Data for locating visible targets
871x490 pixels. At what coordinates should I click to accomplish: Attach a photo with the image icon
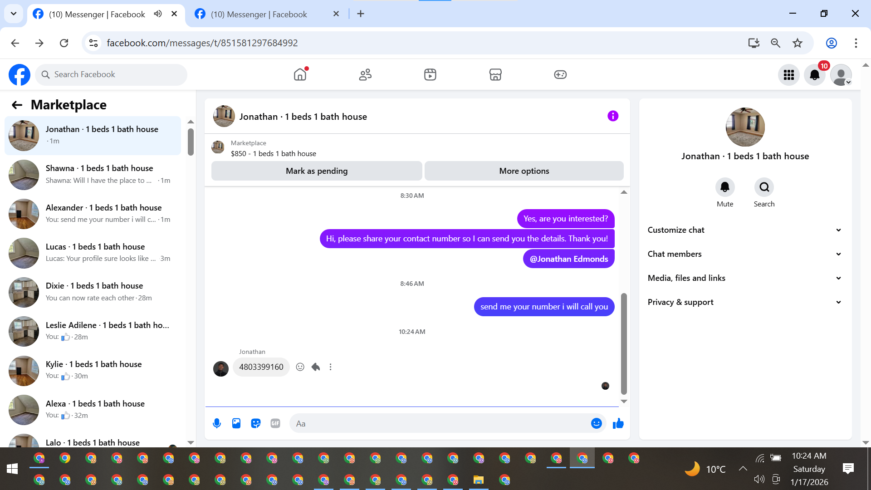[x=236, y=423]
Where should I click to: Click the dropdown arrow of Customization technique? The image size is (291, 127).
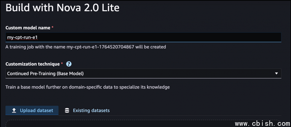click(276, 73)
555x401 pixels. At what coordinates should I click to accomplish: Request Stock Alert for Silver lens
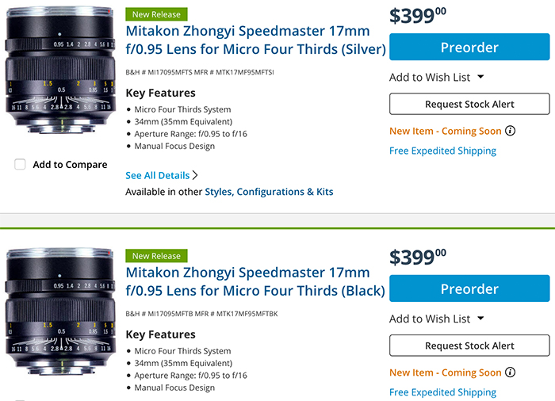[x=469, y=104]
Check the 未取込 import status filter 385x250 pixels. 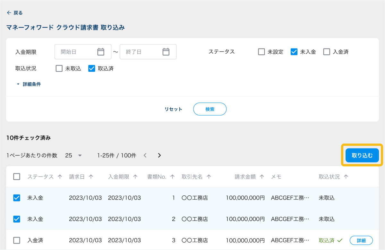[59, 68]
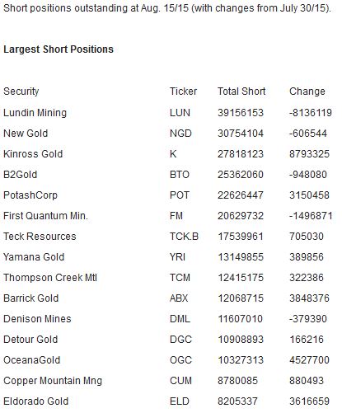Select the Lundin Mining security name
Viewport: 342px width, 413px height.
[35, 113]
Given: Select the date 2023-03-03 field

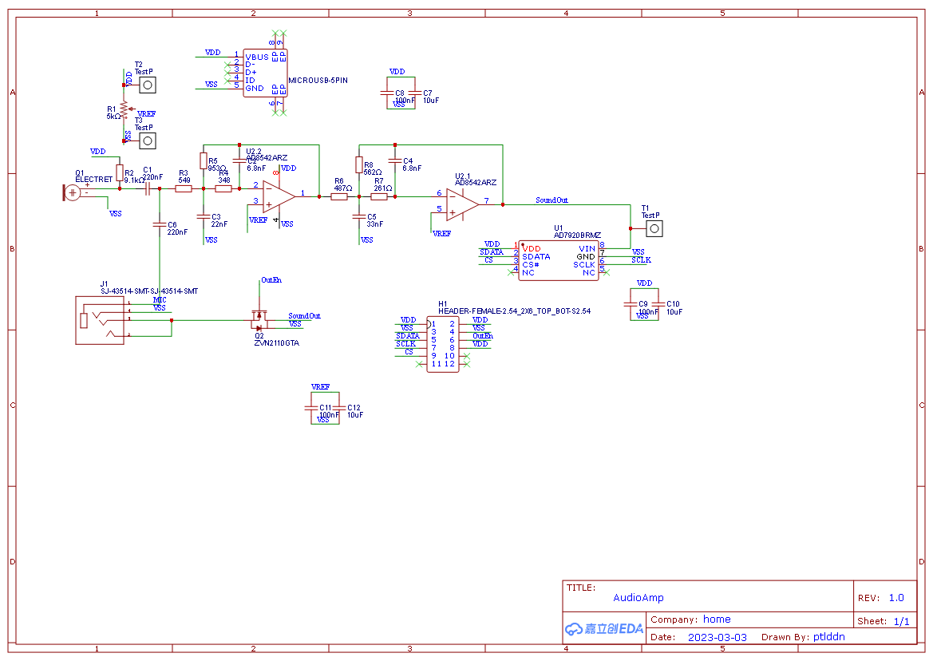Looking at the screenshot, I should point(717,637).
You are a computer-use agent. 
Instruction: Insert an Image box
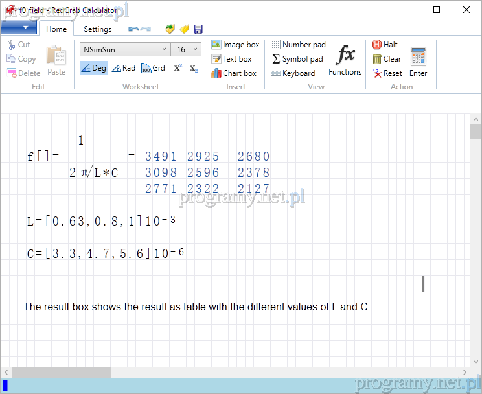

**SHORT PROBLEM**
How many lines in the rows above contain the string "accomplish"? Case counts, and the reply should be only the number.

**TASK RESPONSE**
2